Abstract
We have formulated a three-compartment model of muscle activation that includes both strong cross-bridge (XB) and Ca2+-activated regulatory-unit (RU) mediated nearest-neighbor cooperative influences. The model is based on the tight coupling premise - that XB retain activating Ca2+ on the thin filament. Using global non-linear least-squares, the model produced excellent fits to experimental steady-state force-pCa and ATPase-pCa data from skinned rat soleus fibers. In terms of the model, nearest-neighbor influences over the range of Ca2+ required for activation cause the Ca2+ dissociation rate from regulatory-units (koff) to decrease and the cross-bridge association rate (f) to increase each more than tenfold. Moreover, the rate variations occur in separate Ca2+ regimes.

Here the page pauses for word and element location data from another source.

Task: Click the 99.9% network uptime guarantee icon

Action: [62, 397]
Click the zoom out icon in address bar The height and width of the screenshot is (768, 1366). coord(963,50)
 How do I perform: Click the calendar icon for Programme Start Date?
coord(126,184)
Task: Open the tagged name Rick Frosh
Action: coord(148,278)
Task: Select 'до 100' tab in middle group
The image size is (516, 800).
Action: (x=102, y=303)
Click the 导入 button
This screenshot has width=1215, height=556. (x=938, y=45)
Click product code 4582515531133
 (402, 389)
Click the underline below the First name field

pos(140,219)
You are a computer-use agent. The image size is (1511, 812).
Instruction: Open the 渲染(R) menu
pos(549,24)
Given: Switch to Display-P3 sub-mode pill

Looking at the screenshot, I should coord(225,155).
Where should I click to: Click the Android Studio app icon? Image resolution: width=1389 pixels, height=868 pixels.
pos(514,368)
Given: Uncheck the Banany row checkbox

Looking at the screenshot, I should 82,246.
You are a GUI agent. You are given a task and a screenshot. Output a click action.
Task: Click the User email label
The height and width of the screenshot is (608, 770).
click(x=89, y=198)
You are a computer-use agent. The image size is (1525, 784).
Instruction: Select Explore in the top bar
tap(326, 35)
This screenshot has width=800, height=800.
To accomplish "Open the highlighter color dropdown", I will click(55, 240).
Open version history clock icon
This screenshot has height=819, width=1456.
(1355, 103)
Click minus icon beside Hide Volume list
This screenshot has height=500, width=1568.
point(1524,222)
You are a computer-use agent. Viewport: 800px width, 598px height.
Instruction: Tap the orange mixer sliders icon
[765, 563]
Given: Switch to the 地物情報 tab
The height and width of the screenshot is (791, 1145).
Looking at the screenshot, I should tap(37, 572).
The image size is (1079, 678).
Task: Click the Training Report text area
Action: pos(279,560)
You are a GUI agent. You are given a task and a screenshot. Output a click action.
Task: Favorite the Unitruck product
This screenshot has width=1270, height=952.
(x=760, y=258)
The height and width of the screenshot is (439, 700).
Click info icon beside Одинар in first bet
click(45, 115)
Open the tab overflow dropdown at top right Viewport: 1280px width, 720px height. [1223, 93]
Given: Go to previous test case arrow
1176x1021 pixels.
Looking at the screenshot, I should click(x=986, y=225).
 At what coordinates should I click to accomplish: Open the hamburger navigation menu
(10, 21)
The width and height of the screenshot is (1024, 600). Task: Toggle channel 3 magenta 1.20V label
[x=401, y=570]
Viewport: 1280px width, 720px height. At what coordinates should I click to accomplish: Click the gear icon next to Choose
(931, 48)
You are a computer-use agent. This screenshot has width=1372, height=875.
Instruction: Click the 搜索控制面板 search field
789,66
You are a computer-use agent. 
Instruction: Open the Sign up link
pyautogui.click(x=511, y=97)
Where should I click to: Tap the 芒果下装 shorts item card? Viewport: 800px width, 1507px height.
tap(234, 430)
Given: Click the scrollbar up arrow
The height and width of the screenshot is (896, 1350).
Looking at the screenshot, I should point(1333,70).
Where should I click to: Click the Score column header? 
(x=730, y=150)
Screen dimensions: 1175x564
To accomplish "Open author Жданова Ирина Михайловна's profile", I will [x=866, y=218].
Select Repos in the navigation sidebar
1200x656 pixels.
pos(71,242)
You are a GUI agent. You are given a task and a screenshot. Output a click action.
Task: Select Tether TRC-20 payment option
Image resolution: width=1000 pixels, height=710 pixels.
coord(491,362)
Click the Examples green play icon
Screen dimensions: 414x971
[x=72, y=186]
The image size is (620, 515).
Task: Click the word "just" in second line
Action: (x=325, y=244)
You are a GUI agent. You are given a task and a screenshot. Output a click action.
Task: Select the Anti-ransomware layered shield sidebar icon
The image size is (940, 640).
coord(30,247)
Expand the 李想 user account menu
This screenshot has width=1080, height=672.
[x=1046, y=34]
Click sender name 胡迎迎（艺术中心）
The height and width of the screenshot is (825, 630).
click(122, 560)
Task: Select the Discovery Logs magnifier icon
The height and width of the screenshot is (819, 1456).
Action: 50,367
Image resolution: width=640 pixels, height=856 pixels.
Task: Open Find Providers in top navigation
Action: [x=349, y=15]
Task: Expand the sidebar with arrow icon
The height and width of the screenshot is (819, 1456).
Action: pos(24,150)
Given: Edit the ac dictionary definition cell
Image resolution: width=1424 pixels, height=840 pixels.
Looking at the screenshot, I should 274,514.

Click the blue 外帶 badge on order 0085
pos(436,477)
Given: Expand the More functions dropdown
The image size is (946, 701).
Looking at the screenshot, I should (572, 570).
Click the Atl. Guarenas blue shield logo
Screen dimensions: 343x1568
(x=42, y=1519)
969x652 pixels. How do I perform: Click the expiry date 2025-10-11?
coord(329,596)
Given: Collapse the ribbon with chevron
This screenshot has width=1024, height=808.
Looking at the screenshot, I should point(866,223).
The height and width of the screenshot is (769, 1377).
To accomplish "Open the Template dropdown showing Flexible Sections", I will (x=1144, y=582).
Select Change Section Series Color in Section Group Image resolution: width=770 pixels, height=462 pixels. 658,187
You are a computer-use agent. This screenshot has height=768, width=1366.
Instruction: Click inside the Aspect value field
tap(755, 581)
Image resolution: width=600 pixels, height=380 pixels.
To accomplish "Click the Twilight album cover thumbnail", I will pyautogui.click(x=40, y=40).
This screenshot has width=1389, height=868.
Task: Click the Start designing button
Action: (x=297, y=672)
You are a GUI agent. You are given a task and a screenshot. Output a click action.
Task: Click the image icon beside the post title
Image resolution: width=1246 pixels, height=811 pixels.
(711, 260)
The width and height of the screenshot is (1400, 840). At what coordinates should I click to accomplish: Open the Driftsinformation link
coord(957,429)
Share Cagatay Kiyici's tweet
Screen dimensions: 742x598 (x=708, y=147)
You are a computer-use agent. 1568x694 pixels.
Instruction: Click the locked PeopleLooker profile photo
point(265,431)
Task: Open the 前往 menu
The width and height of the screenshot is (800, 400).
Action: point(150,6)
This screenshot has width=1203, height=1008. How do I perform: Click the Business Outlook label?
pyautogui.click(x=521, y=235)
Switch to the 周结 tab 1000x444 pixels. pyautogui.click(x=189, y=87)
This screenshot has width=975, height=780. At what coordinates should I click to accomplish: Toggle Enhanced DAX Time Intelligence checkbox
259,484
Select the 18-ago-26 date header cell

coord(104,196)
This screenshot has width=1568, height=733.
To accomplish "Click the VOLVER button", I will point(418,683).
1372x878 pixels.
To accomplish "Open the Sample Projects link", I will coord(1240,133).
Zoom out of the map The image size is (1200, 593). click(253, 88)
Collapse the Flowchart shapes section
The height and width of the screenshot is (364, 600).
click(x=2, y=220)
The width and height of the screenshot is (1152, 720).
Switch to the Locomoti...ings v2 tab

The energy of activation governing f is strongly influenced by both neighboring RU and XB. In contrast, the energy of activation governing koff is less affected by neighboring XB than by neighboring RU. Nearest-neighbor cooperative influences provide both an overall sensitization to Ca2+ and the well-known steep response of force to free Ca2+. The apparent sensitivity for Ca2+-activation of force and ATPase is a function of cross-bridge kinetic rates. The model and derived parameter set produce simulated behavior in qualitative agreement with steady-state experiments reported in the literature for partial TnC replacement, increased [Pi], increased [ADP], and MalNEt-S1 addition. The model is an initial attempt to construct a general theory of striated muscle activation - one that can be consistently used to interpret data from various types of muscle manipulation experiments.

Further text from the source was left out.